The changes to GA 2005 are progressing, and the tax changes will dovetail with them. Although the government has said they are not interdependent, the enforcement provisions outlined in the Treasury proposals rely considerably on measures such as suspension and revocation of remote operating licences. It remains to be seen whether black market operators are able to avoid tax and licensure and yet still access the UK market. No financial transaction or ISP blocking measures are currently proposed.

Would this be a welcome change?

The proposed move to ‘point of consumption’ taxation will level the playing field to the advantage of those who currently pay UK taxes, and it will lead to potentially significant tax revenues. However, the proposal is undesirable for many operators currently offering remote gambling into the UK market because it will considerably raise costs. It has been suggested that this could stifle investment, affect the consumer experience by worsening odds/prices, and restrict choice. Furthermore, there is the risk of tax avoidance by operators who do not submit to licensing and do not register for and pay duty.

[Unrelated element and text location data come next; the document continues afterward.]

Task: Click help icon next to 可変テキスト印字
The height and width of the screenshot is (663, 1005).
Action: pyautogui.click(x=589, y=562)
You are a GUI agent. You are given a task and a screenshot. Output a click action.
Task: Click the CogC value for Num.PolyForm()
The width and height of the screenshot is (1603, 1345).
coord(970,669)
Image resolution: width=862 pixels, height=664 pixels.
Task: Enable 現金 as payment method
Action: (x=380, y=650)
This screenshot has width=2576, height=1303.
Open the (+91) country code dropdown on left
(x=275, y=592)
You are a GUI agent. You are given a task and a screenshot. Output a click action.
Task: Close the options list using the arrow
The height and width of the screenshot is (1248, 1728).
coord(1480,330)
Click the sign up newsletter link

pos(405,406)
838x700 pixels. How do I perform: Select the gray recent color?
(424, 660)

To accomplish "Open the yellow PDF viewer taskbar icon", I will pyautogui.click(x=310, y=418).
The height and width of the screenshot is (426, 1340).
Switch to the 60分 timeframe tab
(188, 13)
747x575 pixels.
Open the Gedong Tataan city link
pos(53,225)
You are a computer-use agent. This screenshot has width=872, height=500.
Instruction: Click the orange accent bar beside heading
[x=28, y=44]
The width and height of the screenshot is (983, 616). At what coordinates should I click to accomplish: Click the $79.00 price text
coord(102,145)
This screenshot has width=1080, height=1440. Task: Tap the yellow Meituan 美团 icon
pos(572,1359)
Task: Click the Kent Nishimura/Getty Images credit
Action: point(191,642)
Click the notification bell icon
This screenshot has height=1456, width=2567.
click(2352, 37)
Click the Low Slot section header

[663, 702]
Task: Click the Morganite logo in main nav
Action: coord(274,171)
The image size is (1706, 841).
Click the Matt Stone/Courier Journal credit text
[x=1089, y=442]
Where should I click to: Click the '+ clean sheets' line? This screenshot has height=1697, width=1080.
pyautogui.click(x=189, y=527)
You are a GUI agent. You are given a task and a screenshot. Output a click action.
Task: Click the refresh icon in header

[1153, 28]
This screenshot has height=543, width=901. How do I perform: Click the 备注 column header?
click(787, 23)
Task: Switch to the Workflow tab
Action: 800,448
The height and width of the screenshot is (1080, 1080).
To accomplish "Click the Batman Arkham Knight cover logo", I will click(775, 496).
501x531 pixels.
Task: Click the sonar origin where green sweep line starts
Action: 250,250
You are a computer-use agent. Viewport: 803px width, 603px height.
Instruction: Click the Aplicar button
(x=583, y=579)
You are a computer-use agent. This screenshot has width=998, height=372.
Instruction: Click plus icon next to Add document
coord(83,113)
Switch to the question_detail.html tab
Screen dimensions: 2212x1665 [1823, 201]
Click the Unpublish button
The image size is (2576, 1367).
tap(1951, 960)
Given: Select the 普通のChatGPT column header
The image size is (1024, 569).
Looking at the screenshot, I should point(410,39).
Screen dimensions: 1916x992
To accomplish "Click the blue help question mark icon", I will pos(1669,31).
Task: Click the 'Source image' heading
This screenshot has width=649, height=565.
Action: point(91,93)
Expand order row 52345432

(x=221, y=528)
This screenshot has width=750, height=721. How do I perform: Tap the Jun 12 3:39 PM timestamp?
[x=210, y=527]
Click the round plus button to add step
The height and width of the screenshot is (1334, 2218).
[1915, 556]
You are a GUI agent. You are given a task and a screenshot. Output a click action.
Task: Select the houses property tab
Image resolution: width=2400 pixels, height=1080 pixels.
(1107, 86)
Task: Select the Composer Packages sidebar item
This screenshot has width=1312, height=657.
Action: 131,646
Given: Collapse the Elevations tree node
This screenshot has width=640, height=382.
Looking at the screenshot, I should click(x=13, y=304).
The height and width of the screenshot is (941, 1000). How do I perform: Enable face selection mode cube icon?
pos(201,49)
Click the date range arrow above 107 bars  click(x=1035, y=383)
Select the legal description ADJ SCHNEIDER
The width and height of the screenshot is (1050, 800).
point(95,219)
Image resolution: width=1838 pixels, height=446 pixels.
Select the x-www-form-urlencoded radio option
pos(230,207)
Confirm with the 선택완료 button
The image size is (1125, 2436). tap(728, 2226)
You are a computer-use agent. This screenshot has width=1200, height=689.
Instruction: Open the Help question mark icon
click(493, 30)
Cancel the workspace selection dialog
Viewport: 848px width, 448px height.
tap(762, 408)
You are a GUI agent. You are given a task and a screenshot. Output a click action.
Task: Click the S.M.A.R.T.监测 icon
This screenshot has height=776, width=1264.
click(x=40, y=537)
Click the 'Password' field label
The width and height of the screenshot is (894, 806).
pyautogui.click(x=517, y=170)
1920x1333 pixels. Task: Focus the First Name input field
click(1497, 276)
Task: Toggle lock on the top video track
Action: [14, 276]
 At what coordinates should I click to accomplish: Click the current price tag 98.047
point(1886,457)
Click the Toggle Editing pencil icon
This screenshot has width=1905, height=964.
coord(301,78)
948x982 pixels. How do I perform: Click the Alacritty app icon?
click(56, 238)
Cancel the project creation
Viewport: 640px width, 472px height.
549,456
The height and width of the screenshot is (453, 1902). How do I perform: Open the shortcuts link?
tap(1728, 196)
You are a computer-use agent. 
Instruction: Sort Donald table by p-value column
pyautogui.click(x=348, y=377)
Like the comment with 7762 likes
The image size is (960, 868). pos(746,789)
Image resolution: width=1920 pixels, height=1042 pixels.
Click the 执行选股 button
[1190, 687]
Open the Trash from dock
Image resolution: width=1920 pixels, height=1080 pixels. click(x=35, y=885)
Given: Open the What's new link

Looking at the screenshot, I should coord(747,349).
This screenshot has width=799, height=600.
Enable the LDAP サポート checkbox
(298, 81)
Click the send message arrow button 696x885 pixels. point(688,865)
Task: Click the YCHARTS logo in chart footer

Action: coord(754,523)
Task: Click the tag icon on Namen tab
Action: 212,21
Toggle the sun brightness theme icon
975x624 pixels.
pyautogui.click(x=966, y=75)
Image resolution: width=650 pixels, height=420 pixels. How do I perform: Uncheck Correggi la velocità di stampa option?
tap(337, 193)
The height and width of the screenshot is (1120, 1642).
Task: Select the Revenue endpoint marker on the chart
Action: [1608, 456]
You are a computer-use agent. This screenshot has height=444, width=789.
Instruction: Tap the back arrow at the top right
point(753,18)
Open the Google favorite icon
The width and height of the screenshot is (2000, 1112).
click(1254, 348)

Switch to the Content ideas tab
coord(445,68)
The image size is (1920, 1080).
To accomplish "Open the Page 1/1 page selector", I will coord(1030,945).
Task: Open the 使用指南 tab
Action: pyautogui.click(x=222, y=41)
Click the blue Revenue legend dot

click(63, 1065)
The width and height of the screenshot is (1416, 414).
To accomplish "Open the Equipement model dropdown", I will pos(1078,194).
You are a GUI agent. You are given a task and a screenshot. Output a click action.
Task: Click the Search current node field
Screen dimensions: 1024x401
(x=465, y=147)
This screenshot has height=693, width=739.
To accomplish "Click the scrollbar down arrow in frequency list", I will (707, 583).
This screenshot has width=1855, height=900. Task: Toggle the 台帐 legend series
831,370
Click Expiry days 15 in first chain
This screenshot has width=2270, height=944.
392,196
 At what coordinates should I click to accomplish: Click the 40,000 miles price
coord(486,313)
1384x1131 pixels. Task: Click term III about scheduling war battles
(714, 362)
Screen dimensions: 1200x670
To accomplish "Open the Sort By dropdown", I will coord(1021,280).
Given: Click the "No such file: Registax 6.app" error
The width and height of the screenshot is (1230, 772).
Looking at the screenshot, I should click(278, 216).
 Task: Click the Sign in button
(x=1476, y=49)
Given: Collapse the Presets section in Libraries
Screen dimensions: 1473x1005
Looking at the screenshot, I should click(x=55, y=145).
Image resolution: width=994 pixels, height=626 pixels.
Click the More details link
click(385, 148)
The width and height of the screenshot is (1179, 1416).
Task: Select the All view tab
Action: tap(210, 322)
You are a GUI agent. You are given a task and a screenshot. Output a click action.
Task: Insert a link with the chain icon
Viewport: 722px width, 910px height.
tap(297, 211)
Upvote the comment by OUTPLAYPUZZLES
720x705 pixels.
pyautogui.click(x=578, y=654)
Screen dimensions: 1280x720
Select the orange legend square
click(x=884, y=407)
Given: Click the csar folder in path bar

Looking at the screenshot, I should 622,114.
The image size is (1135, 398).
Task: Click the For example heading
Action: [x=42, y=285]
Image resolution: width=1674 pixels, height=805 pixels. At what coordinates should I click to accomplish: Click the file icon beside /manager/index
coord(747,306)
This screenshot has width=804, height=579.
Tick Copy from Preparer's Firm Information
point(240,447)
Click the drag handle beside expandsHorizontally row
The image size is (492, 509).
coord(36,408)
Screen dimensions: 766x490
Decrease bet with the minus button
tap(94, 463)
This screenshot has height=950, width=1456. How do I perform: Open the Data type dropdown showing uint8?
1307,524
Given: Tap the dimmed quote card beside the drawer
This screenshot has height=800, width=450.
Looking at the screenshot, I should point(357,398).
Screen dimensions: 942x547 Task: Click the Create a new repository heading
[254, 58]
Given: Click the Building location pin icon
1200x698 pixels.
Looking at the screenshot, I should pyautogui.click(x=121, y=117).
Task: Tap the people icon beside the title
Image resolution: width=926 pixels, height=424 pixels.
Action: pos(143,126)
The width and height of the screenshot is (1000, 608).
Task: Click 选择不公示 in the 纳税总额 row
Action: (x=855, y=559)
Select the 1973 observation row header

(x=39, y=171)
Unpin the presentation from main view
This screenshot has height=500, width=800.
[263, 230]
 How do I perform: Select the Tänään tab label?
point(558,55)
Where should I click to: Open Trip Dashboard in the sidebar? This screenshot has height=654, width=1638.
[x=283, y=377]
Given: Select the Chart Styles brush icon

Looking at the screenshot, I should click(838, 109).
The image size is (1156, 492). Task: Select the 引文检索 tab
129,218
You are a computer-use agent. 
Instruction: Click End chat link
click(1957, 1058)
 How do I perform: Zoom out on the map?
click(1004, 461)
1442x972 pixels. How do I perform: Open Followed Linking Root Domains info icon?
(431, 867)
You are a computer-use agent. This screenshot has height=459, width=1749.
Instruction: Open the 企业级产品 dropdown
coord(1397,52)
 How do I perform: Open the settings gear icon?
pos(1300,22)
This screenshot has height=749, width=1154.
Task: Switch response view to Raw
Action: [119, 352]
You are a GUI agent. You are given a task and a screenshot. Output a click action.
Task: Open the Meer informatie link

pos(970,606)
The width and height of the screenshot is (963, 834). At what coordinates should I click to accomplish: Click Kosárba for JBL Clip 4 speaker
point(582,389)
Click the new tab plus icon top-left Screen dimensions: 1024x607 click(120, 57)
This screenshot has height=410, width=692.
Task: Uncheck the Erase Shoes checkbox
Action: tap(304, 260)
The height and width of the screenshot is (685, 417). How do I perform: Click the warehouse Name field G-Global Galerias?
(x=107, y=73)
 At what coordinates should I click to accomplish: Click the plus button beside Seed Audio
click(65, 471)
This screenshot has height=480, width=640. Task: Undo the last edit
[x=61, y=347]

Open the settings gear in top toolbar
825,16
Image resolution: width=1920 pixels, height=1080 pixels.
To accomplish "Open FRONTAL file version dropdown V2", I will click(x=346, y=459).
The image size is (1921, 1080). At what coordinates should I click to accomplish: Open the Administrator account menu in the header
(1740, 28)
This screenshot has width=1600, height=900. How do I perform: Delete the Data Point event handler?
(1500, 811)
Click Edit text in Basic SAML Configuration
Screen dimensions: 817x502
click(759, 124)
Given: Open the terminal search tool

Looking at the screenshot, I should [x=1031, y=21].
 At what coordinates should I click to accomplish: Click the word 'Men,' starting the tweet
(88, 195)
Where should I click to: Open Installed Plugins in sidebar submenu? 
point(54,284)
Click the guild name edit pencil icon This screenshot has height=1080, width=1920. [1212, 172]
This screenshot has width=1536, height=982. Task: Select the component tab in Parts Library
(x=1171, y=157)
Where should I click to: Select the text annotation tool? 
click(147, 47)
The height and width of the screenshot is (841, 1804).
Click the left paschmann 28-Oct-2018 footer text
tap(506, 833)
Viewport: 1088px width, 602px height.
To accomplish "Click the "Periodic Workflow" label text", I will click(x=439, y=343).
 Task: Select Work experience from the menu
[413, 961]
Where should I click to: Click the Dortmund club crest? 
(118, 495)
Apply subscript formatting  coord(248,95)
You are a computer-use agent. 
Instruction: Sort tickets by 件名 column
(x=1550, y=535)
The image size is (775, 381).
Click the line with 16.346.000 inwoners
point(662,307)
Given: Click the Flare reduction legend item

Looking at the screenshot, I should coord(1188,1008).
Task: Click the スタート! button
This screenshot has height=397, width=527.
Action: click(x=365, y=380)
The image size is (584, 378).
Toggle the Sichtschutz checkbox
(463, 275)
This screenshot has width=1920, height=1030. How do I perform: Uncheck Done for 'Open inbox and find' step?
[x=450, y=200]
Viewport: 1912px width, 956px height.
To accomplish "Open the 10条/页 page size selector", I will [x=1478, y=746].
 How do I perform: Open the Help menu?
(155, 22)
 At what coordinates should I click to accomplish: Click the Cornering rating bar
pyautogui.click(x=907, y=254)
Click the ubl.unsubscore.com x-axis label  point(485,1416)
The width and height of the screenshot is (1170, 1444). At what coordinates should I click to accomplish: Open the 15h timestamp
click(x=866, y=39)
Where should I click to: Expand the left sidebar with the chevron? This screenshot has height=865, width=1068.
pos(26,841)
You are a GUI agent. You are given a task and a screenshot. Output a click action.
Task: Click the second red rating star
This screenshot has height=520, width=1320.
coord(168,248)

The key issue to ensuring the market survives with healthy levels of competition and compliance is to get the tax rate right. Many operators have lobbied for a rate considerably lower than the 15% of gross profits that currently applies to the relevant duties, arguing that such a high rate will encourage avoidance.

What are the points for advisers?

Gambling duties will be payable on profits derived from transactions entered into with a ‘UK person’, which is defined in the draft Finance Act provisions as an individual who usually lives in the UK or a body corporate which is legally constituted in the UK. This means tax will not be payable on bets made by visitors to the UK who do not usually live here, but will be payable on bets made by UK residents abroad.

Meanwhile, while joint and several liability for gambling duties will be imposed for those operating a network (such as a poker network with the customers of various operators playing), it will only extend to those in the same corporate group. The government has also dropped the original proposal to extend joint and several liability to ‘critical partners’ of non-compliant operators, such as affiliates.

Advisers should take careful note of the registration and compliance requirements when advising clients. This is of particular importance for operators based in overseas jurisdictions with which the UK does not have a reliable debt collection and assistance agreement in place (and which are not part of a group registration). This is because such operators will be required either: (i) to appoint a joint and severally liable fiscal representative; or (ii) to appoint an administrative representative (who will not be liable) and provide HMRC with a security (expected to be equal to six months’ estimated duty liability).

Failure to provide a requested security to HMRC and failure to appoint a fiscal or administrative representative will be summary offences, and the penalties for fraudulent evasion of duties will be harmonised.